Start of Records for the exercise
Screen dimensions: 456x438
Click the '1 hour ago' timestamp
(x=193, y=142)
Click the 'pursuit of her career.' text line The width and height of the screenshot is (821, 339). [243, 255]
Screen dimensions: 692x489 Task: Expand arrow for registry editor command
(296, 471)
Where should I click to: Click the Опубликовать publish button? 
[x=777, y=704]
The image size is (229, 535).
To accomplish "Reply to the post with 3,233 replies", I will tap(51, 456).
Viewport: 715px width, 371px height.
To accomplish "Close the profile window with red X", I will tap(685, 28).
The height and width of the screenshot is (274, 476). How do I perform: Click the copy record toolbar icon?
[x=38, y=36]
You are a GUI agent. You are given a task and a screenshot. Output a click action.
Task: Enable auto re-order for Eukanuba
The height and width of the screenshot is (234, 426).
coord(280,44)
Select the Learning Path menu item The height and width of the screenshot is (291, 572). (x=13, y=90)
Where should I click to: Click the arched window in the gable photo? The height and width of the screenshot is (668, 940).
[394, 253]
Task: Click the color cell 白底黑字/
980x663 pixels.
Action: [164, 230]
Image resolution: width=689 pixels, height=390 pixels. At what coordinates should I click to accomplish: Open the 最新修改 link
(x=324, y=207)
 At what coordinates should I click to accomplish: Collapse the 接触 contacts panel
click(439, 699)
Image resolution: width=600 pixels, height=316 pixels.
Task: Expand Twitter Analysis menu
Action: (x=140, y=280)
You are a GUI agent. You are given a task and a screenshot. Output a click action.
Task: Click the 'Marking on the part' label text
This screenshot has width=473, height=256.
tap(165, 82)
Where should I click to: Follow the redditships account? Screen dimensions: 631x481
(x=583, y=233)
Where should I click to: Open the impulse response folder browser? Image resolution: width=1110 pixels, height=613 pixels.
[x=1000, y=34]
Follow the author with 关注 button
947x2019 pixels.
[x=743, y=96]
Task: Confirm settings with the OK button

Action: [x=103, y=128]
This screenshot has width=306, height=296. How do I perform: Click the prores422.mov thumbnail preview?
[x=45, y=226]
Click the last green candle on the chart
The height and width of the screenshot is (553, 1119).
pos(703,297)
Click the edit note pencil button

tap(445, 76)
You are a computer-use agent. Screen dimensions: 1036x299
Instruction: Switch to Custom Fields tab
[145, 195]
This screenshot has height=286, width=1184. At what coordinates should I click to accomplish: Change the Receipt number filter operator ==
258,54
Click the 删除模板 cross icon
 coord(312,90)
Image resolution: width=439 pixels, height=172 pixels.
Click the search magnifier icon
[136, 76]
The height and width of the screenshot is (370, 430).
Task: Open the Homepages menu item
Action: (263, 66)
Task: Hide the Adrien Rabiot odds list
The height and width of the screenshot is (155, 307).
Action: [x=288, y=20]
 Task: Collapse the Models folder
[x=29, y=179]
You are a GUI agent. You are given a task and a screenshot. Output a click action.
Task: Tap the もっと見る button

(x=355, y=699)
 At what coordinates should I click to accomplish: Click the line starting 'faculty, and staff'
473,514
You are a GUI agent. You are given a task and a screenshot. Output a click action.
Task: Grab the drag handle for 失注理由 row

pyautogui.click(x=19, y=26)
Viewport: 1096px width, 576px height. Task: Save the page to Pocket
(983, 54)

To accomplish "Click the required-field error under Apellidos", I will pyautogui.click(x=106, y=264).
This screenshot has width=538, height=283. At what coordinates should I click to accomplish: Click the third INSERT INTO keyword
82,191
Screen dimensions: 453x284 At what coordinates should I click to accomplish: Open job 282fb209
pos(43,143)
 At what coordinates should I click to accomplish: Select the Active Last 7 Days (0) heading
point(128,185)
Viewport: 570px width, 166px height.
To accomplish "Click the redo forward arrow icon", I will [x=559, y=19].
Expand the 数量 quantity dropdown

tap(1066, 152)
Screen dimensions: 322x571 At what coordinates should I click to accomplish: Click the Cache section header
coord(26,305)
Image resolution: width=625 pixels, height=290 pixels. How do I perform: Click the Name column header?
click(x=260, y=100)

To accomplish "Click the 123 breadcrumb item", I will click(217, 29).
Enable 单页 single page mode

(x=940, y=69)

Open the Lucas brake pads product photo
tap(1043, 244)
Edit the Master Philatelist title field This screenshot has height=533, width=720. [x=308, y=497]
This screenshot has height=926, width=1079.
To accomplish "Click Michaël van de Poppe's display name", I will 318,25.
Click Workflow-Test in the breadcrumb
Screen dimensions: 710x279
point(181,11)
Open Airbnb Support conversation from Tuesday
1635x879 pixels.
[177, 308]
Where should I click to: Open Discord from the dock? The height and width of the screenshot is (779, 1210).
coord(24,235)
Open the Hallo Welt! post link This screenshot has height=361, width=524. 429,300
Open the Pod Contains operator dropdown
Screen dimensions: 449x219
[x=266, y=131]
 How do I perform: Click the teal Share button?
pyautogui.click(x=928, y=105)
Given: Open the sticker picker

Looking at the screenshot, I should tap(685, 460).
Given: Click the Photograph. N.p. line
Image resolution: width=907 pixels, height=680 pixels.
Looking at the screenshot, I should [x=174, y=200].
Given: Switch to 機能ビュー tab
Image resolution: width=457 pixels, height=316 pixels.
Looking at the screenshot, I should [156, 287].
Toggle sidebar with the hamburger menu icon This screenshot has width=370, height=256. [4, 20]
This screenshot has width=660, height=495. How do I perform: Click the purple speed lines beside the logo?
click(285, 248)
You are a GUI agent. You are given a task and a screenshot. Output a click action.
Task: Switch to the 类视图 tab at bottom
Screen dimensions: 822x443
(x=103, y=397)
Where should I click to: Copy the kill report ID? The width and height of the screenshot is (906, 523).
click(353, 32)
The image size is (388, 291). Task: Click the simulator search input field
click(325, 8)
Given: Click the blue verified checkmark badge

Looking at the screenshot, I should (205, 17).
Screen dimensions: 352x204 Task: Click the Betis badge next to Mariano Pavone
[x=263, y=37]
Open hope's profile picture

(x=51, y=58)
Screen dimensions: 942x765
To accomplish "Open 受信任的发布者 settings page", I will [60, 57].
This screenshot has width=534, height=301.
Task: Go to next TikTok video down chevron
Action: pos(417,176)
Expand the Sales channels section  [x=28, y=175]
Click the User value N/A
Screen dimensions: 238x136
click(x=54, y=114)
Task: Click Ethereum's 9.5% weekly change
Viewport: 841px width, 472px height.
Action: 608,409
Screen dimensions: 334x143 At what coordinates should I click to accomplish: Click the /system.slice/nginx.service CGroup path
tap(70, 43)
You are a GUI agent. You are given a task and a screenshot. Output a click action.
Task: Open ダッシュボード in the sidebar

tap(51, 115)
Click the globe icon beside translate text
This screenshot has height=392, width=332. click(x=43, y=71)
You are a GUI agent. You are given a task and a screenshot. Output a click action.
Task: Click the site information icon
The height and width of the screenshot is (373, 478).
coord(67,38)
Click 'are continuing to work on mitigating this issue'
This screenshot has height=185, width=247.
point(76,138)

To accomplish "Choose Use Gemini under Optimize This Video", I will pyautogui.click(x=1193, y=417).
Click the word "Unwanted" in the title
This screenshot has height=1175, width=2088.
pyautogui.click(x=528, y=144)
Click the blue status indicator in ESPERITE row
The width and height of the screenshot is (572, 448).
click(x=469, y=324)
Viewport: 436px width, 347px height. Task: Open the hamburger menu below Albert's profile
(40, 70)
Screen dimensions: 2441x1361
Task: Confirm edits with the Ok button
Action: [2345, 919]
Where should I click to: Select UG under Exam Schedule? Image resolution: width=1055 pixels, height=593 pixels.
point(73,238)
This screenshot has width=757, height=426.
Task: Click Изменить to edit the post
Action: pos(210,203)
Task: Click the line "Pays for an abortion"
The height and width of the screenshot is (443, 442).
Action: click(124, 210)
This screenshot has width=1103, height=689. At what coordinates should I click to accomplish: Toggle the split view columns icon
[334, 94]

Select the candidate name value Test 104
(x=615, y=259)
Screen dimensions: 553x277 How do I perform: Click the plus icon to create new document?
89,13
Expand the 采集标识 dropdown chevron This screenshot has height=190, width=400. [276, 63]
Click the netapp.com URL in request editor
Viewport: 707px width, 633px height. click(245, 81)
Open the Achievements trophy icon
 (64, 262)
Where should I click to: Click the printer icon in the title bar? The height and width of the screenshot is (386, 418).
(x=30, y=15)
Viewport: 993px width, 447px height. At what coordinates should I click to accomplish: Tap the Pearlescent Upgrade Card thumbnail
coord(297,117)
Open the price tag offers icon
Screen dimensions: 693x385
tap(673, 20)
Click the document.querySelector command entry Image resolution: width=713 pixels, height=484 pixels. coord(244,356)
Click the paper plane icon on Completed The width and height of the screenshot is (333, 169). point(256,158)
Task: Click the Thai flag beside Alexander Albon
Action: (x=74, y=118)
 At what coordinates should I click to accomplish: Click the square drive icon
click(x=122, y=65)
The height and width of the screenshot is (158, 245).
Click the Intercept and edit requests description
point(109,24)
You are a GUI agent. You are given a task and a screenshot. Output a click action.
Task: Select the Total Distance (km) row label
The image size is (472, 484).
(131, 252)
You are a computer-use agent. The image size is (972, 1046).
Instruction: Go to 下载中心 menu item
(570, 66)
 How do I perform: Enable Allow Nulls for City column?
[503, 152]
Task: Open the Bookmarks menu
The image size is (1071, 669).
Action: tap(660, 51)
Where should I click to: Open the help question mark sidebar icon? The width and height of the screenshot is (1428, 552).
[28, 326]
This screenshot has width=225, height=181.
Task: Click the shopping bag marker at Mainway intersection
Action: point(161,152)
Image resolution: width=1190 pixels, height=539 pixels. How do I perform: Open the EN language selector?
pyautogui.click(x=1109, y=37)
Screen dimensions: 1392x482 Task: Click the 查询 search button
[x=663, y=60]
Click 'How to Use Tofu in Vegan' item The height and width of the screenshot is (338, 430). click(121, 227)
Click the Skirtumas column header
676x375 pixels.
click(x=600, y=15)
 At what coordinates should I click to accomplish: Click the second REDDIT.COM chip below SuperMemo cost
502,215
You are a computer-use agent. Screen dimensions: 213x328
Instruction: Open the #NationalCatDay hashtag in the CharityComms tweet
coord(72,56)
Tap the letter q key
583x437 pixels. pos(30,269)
End of Records for the exercise
### Exercise instructions
Copy out all lines from the records where the word "computer" appears.

### Written answer
You are a computer-use agent. Screen dimensions: 1036x299
You are a computer-use agent. The image size is (972, 1046).
You are a computer-use agent. Screen dimensions: 213x328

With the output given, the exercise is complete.